Why load testing shouldn't shift left or shift right

What is continuous load testing? Where does it fit into DevOps? And, perhaps most importantly - why should we care?

If you’ve been following the continuous testing movement, you’re already well convinced that testing needs begin earlier, and play an integral role throughout the DevOps process. But what about load testing? Even before implementation begins, teams should be thinking about and planning for performance requirements. On the flip side, performance is very much part of the conversation in response to operations and monitoring activities.

In this sense, load testing is not something that can “shift left” or “shift right”. Load testing is fractal in nature, and should be integrated at all stages within the software development lifecycle. That’s how we end up with Continuous Load Testing.

Performance in an application is typically viewed as a “system issue”. But leaving load testing until production is just as dangerous as leaving functional testing until production. By load testing earlier, we can understand and dissect performance at the component level , which is an easier, highly repeatable way to test. Sound familiar? It’s the same concept as unit testing and API testing. The earlier you find the problem, the easier it is to de-bug.

But load testing later in the DevOps cycle is equally important. This is when you can get a feel for overall system performance, and can tackle production-sized problems around availability, scalability, and reliability. This provides valuable insight into production behavior, and can help validate the risk mitigation load testing you did earlier during development.

Load testing helps you avoid performance issues—and much more

Load testing helps you avoid four types of risks:

Performance is a very loose umbrella term for a whole range of measurable application metrics. These metrics can start with page load time and span all the way to numbers of concurrent users, origin of page components, browser caching, amount of page views per minute, and more.

Availability, simply put, is the infamous HTTP 503 page. These issues are among the worst dimension to experience as a customer, and therefore are a high priority in load testing.

Reliability metrics are essentially asking whether your application returns the expected response. Reliability issues are long and exhaustive and can be difficult to uncover in scripted scenarios, making exploratory load testing a great way to delve into reliability issues under load.

Scalability covers aspects ranging from scaling up or down infrastructure in response to unexpectedly increased workload, to simply knowing if your infrastructure is correctly scaled for your day-to-day operations. Long wait times, reduced services, incomplete transactions all have the knack of driving up customer angst.

Load testing is everyone’s responsibility

Load testing has long been the domain of performance testing specialists for a reason: it’s difficult.
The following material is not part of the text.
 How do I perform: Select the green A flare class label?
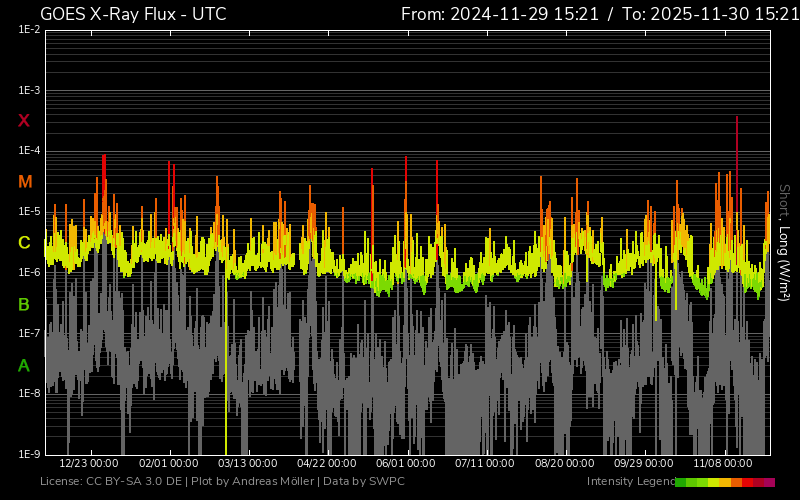(24, 366)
But in the quest for Agile and DevOps, organizations are realizing that all the practices associated with software development and testing need to be reassessed, including load testing. If load testing is a crucial part of the entire DevOps cycle, everyone needs to have load testing on their radar. It’s as simple as that.

To make that possible however, there needs to be a solution that makes load testing accessible to everyone. And that’s exactly what we are trying to accomplish through developments like Tricentis Tosca Load Testing and Flood Chrome: reduce the complexity traditionally associated with load testing to give developers and testers a fast, feasible way to get immediate feedback on how code changes impact performance. With this new “lean” approach to load testing, any developer or tester can get started with load testing.